Pubdate: Fri, 16 Aug 2002
Source: Daily Telegraph (UK)
Copyright: 2002 Telegraph Group Limited
Contact:  http://www.telegraph.co.uk/
Details: http://www.mapinc.org/media/114
Author: Stephen Robinson

CUSTOMS SWITCH TACTICS TO RANDOM OUTWARD CHECKS

Customs officers at Channel ports are stopping and questioning thousands of
British travellers heading for the Continent in a switch of tactics
triggered by their defeat in a High Court case.

The court ruled on July 31 that it was illegal for Customs and Excise to
stop and search returning travellers at random. Officers must have
reasonable grounds for suspicion of smuggling before stopping someone, it
said.

But ferry companies and travellers report that, after an initial lull, the
zealous regime of random searches of vehicles has been restored, with the
addition of outward-bound checks. Hoverspeed, the ferry operator which
brought the action to the High Court, is so incensed by the failure to abide
by the court ruling that it is considering seeking an injunction.

Travellers leaving by ferry or on the Shuttle train at Folkestone are being
stopped and questioned on British soil by Customs officers who frequently do
not identify themselves as such.

Travellers are asked if they are going shopping, how much money they have
with them, when they are returning, and even to give their credit card
limits. Some travellers reported that they refused to answer and demanded to
know why officers were investigating someone leaving the country. In most
cases, the Customs officers retreated rather than provide requested formal
identification.

Hoverspeed regards the new tactic as only one aspect of a general refusal to
abide by the ruling. "We are sick to death of them," said Steve Lawrence,
Hoverspeed's spokesman. "They are still acting unlawfully and in flagrant
defiance of the High Court ruling."

Customs and Excise said yesterday that it was appealing against the ruling,
though it maintained that aside from a couple of "technicalities", the
judgment amounted to an endorsement of its officers' anti-smuggling tactics.

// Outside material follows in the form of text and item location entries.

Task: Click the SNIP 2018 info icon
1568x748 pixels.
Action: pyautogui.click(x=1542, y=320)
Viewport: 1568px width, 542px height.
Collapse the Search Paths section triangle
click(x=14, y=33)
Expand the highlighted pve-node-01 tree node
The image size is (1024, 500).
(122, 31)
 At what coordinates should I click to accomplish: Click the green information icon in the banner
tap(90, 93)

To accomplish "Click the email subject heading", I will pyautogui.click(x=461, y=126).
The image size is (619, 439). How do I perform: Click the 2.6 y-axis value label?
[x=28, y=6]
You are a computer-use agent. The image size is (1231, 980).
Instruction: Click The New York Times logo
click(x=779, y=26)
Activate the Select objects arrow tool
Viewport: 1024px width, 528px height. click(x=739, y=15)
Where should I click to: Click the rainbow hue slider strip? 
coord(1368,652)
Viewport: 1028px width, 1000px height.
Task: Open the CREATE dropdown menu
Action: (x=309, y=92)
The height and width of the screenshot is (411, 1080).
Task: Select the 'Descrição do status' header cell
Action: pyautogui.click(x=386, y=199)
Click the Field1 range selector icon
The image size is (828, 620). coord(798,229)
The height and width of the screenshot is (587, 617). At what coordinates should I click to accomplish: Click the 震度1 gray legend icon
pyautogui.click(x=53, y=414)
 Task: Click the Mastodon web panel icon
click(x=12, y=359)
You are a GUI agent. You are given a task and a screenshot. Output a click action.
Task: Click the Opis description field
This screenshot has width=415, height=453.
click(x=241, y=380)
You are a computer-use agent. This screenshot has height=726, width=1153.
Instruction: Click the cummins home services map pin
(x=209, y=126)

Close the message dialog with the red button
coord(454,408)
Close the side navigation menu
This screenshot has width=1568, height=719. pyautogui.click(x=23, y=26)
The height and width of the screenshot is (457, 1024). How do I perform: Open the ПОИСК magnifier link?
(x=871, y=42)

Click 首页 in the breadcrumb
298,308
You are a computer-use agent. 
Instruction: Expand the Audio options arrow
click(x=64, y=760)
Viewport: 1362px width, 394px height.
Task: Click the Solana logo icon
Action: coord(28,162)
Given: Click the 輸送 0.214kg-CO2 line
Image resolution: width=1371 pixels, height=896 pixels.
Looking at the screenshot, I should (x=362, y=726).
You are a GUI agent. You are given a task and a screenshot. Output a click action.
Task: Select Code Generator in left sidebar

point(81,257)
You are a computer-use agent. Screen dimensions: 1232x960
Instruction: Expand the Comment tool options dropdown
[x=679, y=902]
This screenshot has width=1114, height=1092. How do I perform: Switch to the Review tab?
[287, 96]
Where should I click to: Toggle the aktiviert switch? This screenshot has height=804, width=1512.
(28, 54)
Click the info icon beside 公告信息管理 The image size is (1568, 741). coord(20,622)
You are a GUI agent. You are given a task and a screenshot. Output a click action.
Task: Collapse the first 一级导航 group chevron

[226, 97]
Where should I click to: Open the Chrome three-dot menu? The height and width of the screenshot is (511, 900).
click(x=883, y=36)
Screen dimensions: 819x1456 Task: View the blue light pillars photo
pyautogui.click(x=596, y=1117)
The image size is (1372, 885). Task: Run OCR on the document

Keith Betts, a Dover-based solicitor who specialises in Customs cases,
believed the outbound cross-examination was an attempt by officers to create
a justification for stopping cars on the way back.

"They will say, if challenged about why they have stopped someone randomly
coming back, that the traveller said he was going shopping and that their
suspicions were justifiably aroused," Mr Betts said. "But the random stop on
the way out is as illegal as on the way in."